Institutional Support

Oakland University pays 50% of the academic year salary of each ERI faculty member, and returns to the Institute 25% of all indirect costs raised through external grants. Formal teaching is not required, which allows each faculty member to focus nearly entirely on research and research-related training of Oakland University students. Each faculty member is expected to raise 50% of his/her academic year salary, and 100% of summer salary, through external funding. The University provides support to pay for instrument maintenance contracts and salaries of the Institute’s Electron Microscopy Lab Manager and Operations Coordinator.  

The ERI Director Position Profile

The ERI Director reports to the Provost, and provides leadership to advance the Institute’s primary mission of conducting research in visual sciences and enhancing understanding of fundamental processes in ocular tissues related to health and disease.


Key responsibilities

The responsibilities of the ERI Director are to:

  • Provide leadership and direction to Institute faculty, staff and students.
  • Maintain his or her own NIH-funded vision research program.
  • Assist ERI faculty with obtaining NIH and other external funding.
  • Monitor the ERI budget, and operate the Institute in a fiscally responsible manner.
  • Participate in the recruitment and retention of ERI faculty.
  • Participate in faculty promotion and tenure reviews.
  • Serve on appropriate University committees.
  • Be visible within the University and the community, nationally and internationally.
  • Maintain a close interaction with the Beaumont Department of Ophthalmology.
  • Ensure ERI regulatory compliance and safe working conditions.
  • Oversee ERI undergraduate and graduate research.
  • Work with the OU Development Office regarding donor funding.
  • Help to maintain a high level of Institute morale.


Candidate’s Profile

The new ERI Director will be a dynamic leader who will elevate the Institute to the next level of prominence.

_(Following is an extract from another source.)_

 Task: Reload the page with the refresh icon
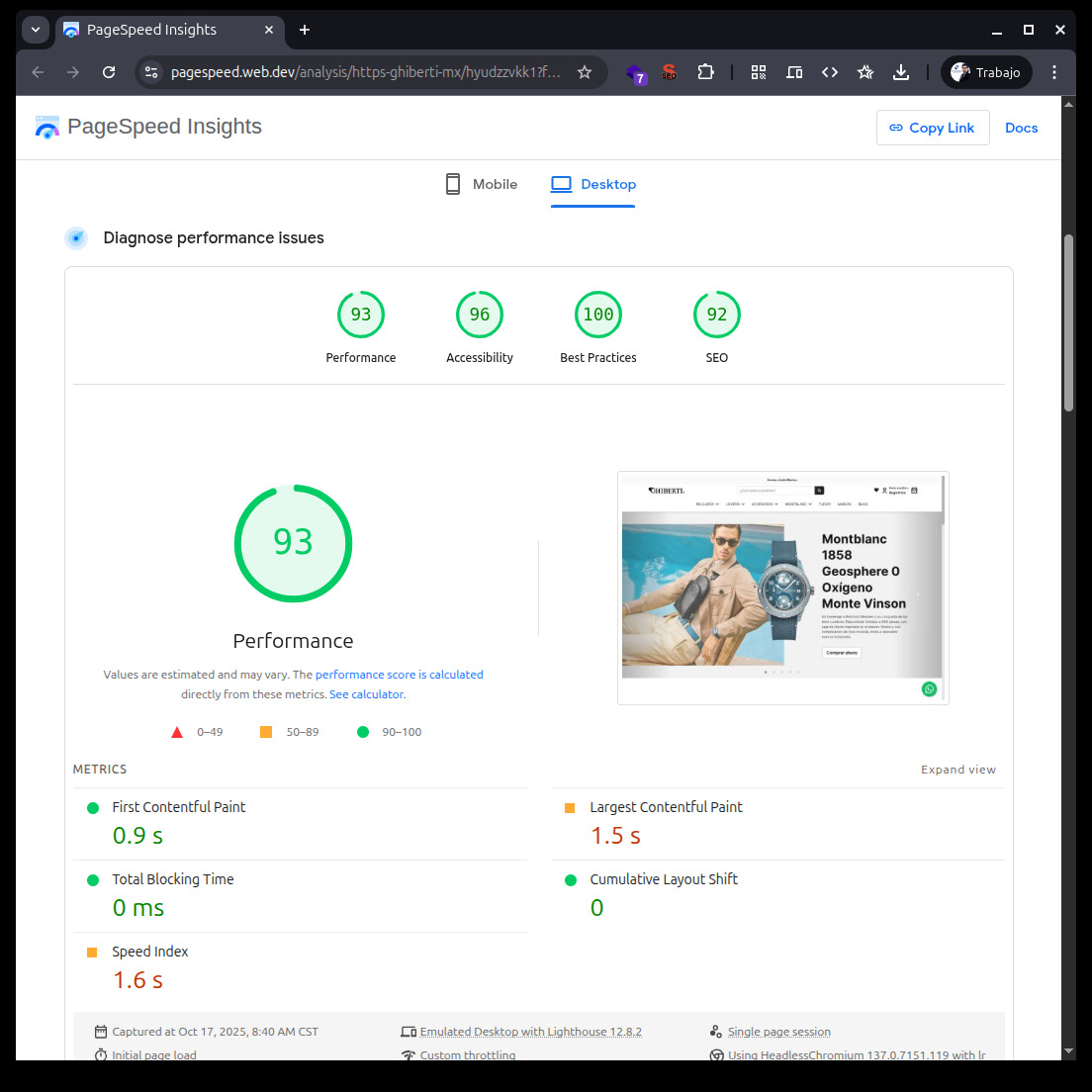pyautogui.click(x=109, y=72)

Required qualifications and desired characteristics include:

  • A Ph.D. and/or M.D. degree.
  • Academic credentials commensurate with the rank of Professor.
  • A distinguished record of scholarly activity as evidenced by a strong publication record and a vigorous, nationally recognized vision research program.
  • A record exhibiting a strong ability to attract research support, as well as showing effective administrative skills.
  • An ability to provide leadership to productive well-established and junior researchers while conducting his or her own active eye research program.
  • Exemplary communication and listening skills.